Soy Cuba es, entonces, una obra profundamente trabajada por la ideología. Un filme de propaganda, como suelen decir un poco ligeramente quienes creen que Transformers es políticamente neutro. Sea, pero esta película está más cerca del Octubre de Eisenstein que de los también notables ¿Por qué luchamos? de Capra u Olimpia de Riefesnsthal, en el sentido de que no se trata simplemente de una película realizada con gran maestría, sino una obra fundadora, integralmente de vanguardia. De ahí la incomprensión que suscitó al momento de su estreno y el modesto favor que recibió del público (que son sin duda las verdaderas, aunque banales razones de su temprano retiro de cartelera). Y de ahí también que, aunque esto contradiga la leyenda, la película no haya sido olvidada, sino que nutrió directa y durablemente a una cinematografía que en gran medida nació con ella, y que lleva su marca en algunas de sus obras posteriores más inspiradas. Film monumental, film monumento, film “mamut”, film “fósil”, Soy Cuba se ha convertido rápidamente en un clásico. El riesgo sería que se la vea como tal – en el Ecuador, sobretodo.

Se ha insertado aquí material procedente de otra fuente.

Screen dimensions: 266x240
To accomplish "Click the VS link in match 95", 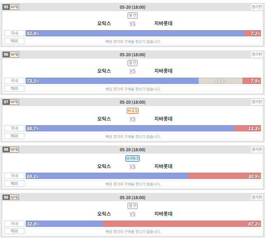I will pyautogui.click(x=133, y=24).
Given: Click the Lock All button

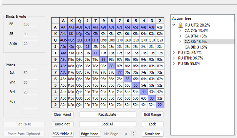Looking at the screenshot, I should coord(108,124).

1 La colaboración precedente de Kalatozov y Urusevsky, Cuando pasan las cigüeñas, fue premiada con la Palma de Oro en el Festival de Cannes de 1958.
2 Soy Cuba fue, efectivamente, prohibida, sólo que no en Cuba ni en la Unión Soviética, sino en los Estados Unidos, censura que se justificaba por el embargo a los productos culturales provenientes de la isla.